Статья 15 авг. 13:29

Последние слова классиков: что было на самом деле, а что — красивая ложь

Гёте, если верить учебникам, эффектно попросил «больше света» и умер, как подобает гению — с афоризмом на устах. Чехов будто бы заказал шампанского, отпил, сказал «Я умираю» по-немецки и лёг на левый бок. Пушкин извинялся перед секундантами за причинённые хлопоты. Красиво. Кинематографично. Беда одна: значительная часть этих фраз — литературный монтаж, собранный вдовами, издателями и биографами уже после похорон.

Короткая мысль, но важная: смертное ложе — последнее место, где можно ещё проконтролировать собственную репутацию. И родственники это прекрасно понимали. Поэтому реальность последних минут писателя часто гораздо прозаичнее, грязнее и человечнее той открытки, которую нам продают в предисловиях к собраниям сочинений — там, где герой уходит с гордо поднятой головой, произнося фразу, будто специально отшлифованную для эпитафии.

Возьмём Чехова. История про шампанское — не выдумка, тут повезло: доктор Швёрер, немец, вызванный в баденвайлерский отель, действительно велел принести бокал, потому что понимал — сердце останавливается, а вино на секунду взбадривает пульс. Чехов якобы улыбнулся врачу и произнёс «Ich sterbe» — «Я умираю» — по-немецки, чтобы тому было понятнее. Отпил. Лёг. Всё. Красиво, да ещё и трогательно, что человек, умирая, вежливо переходит на язык собеседника. Но есть нюанс: свидетельницей была только жена, Ольга Книппер-Чехова, а она — актриса. Профессиональная привычка выстраивать сцену никуда не девается даже у мемуаристки.

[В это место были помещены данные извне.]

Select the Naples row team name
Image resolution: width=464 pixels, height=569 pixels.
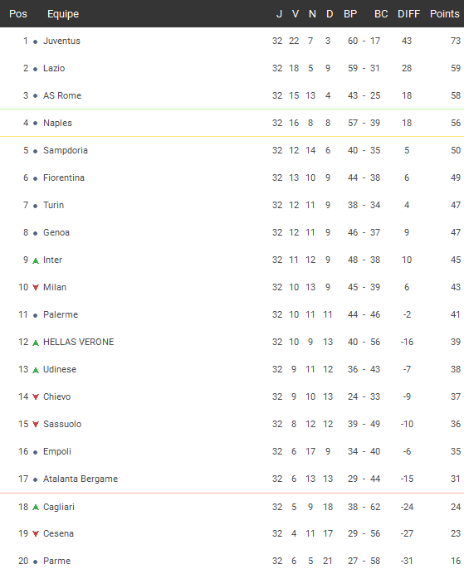click(57, 123)
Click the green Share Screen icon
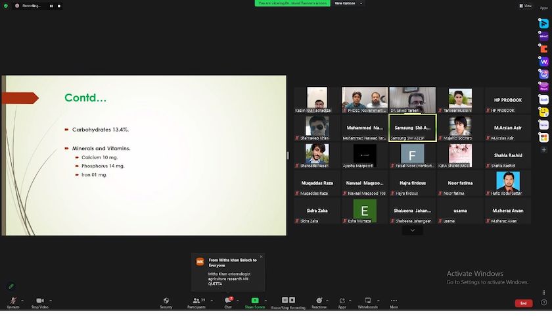Viewport: 552px width, 329px height. 255,301
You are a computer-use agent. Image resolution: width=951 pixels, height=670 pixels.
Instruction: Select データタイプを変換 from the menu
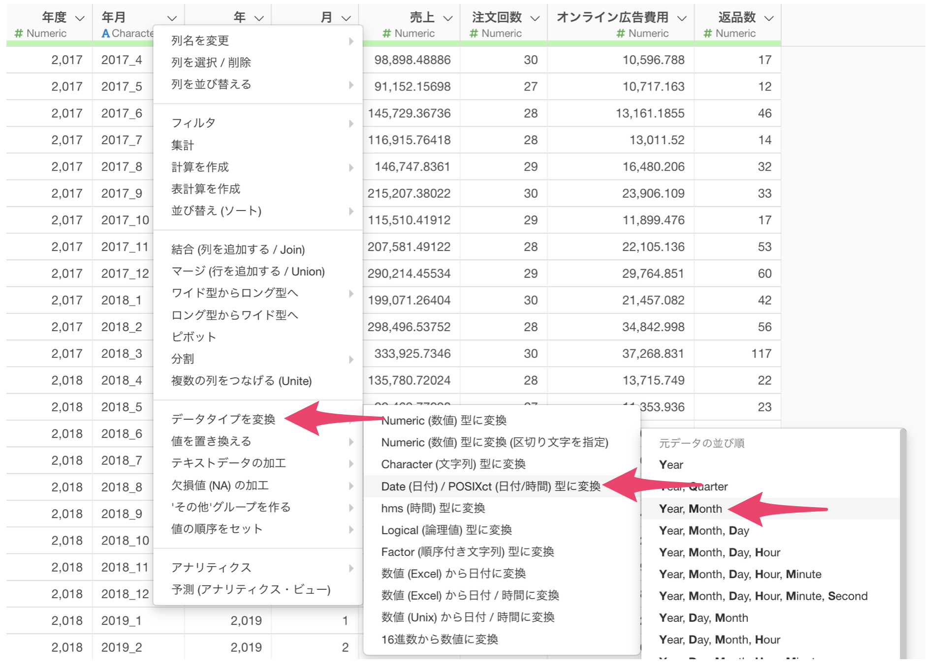223,419
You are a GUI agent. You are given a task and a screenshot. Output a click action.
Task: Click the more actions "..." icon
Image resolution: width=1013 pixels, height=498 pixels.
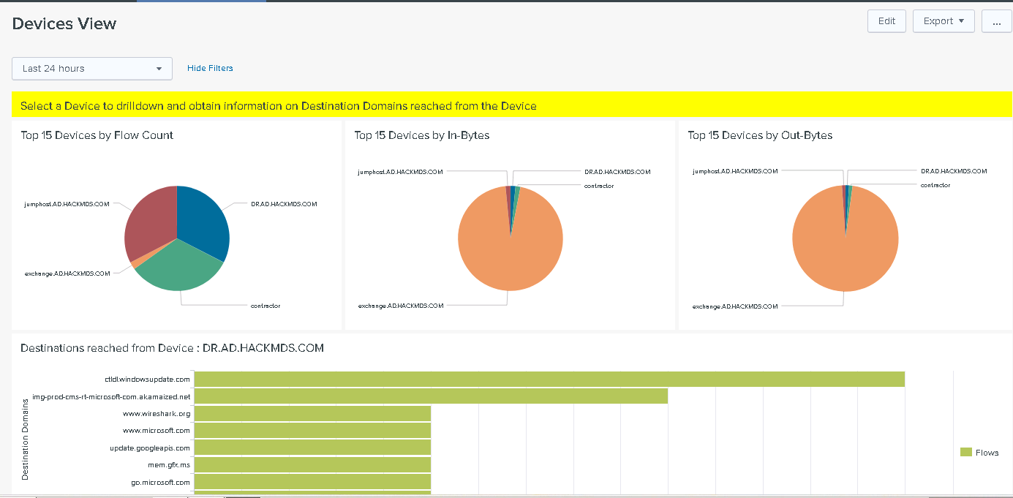tap(996, 21)
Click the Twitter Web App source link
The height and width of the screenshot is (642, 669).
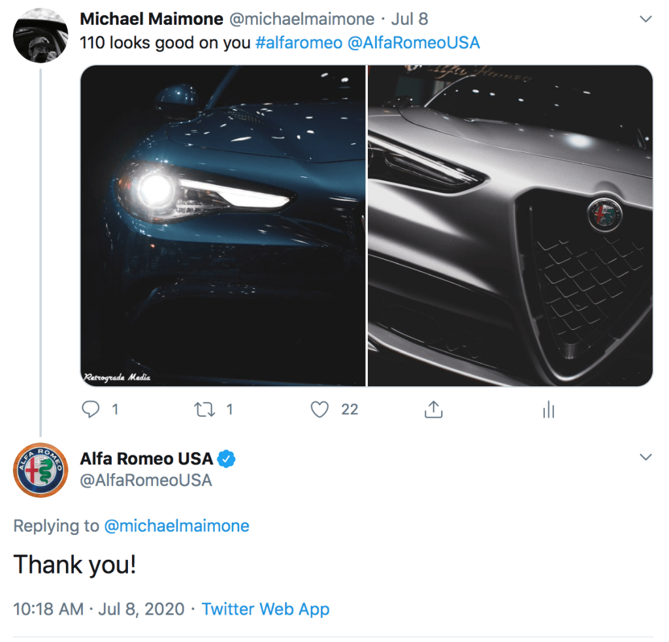click(x=265, y=609)
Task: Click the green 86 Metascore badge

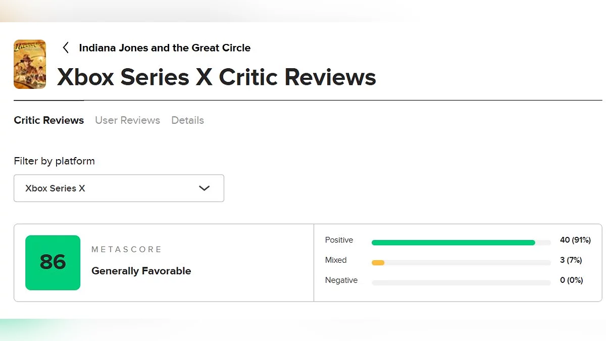Action: pyautogui.click(x=53, y=263)
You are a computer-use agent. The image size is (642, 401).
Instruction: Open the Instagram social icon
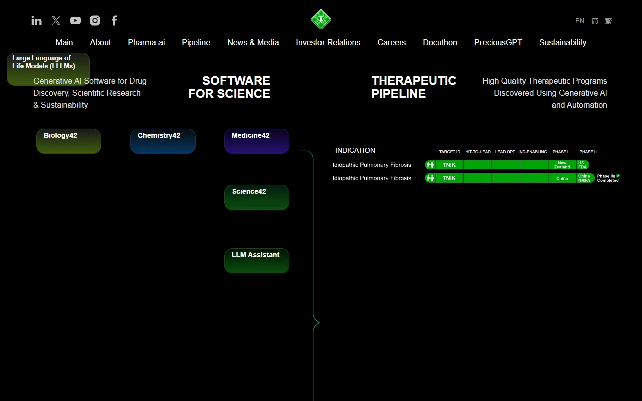click(95, 21)
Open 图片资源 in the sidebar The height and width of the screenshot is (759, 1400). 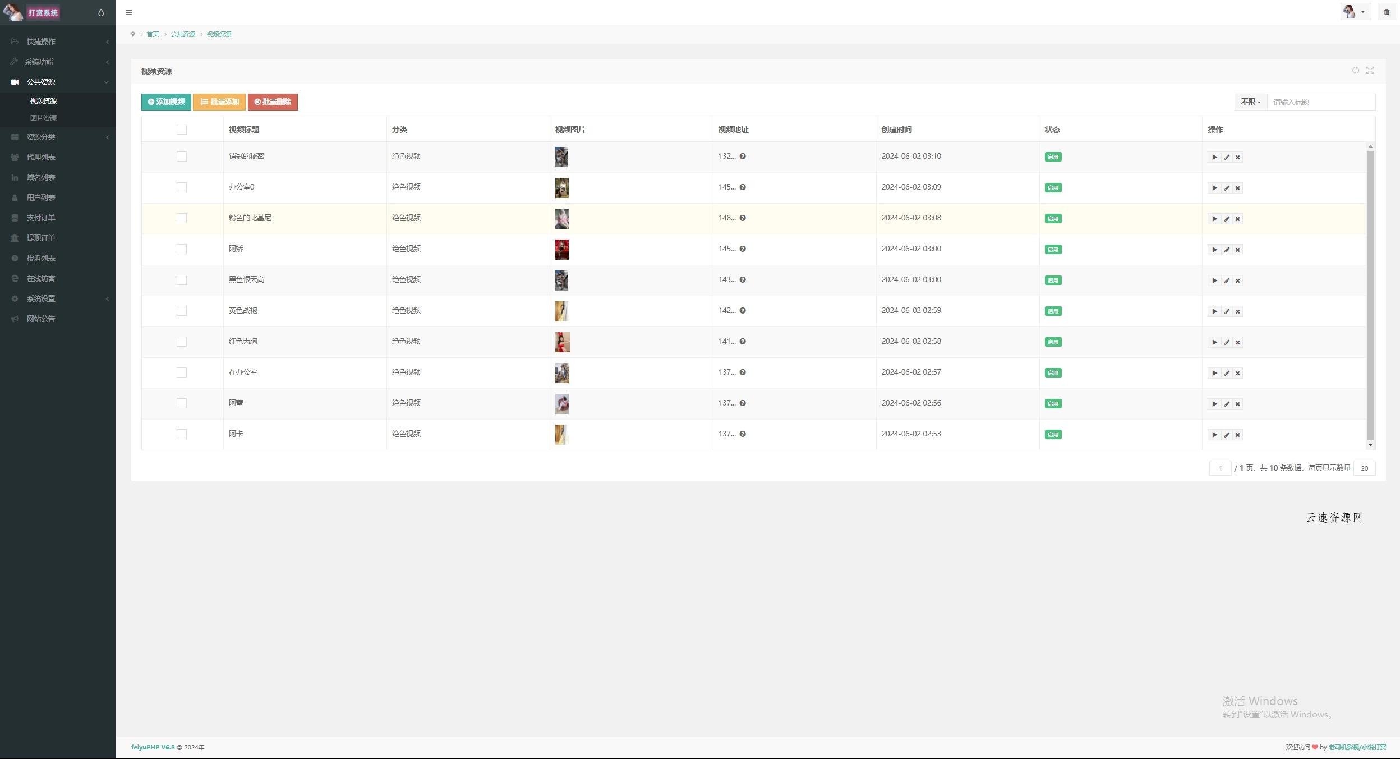tap(43, 118)
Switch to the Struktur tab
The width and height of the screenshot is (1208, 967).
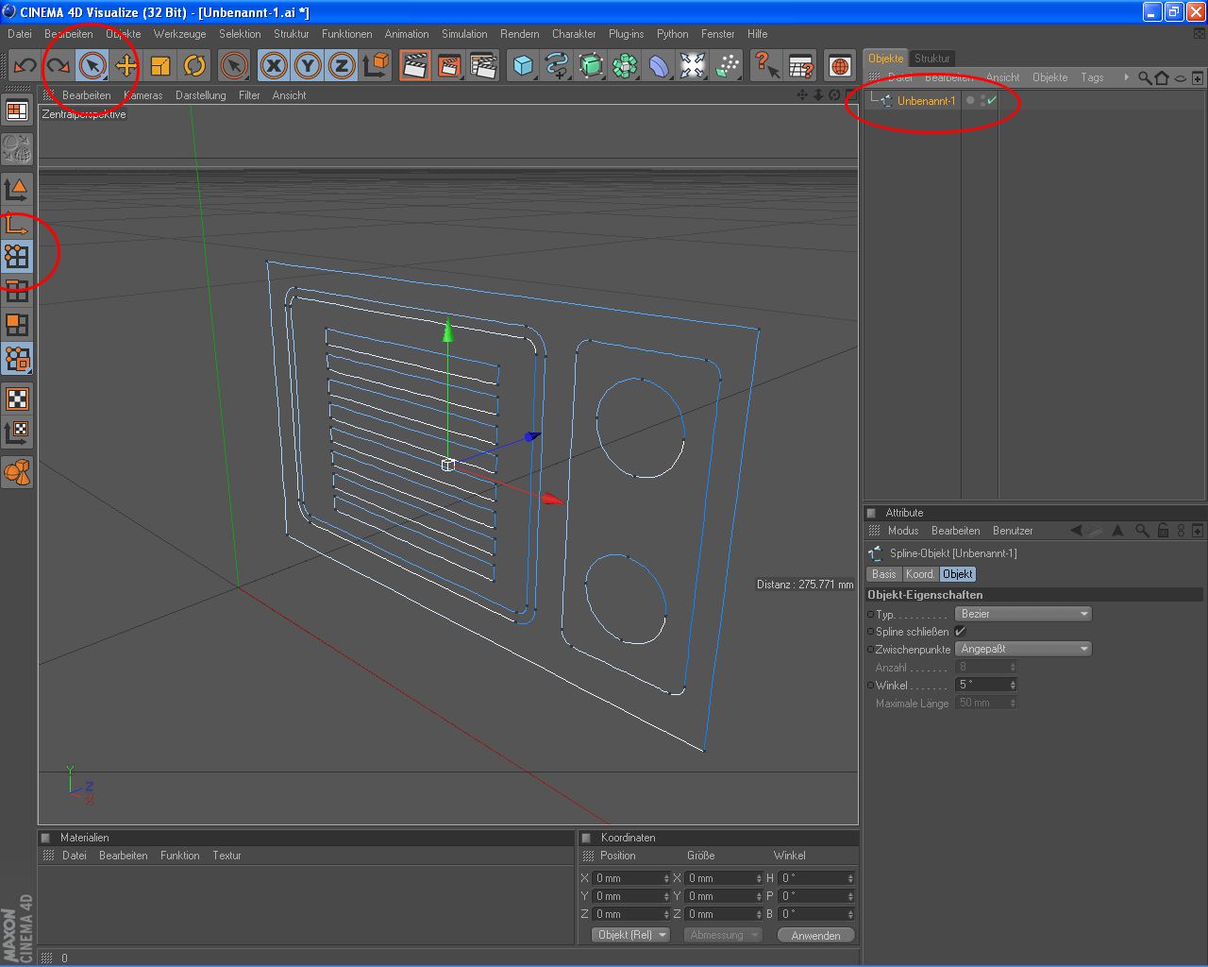[x=931, y=59]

С Гёте всё ещё веселее. «Mehr Licht!» — «больше света» — цитируют как последнее философское откровение старика, ищущего просветления даже на пороге смерти. На деле, по воспоминаниям слуги, фраза звучала куда прозаичнее: старику было темно и душно в комнате, он просто просил открыть ставню. Никакой метафизики. Обычная жалоба обычного больного старика, которому не хватает воздуха и света в буквальном, не переносном смысле.

Пушкин.

Тут вообще без вымысла обошлось редко — слишком много свидетелей было в квартире на Мойке. Умирающий поэт действительно извинялся: перед секундантом Данзасом — за то, что тот из-за дуэли может пострадать по службе; жене велел не носить траур больше двух лет и выйти замуж за порядочного человека. Последними словами, если верить Далю, было «Тесно дышать... давит...» Ни грамма пафоса. Только медицинский факт: перитонит после ранения в живот — это действительно тесно и правда давит.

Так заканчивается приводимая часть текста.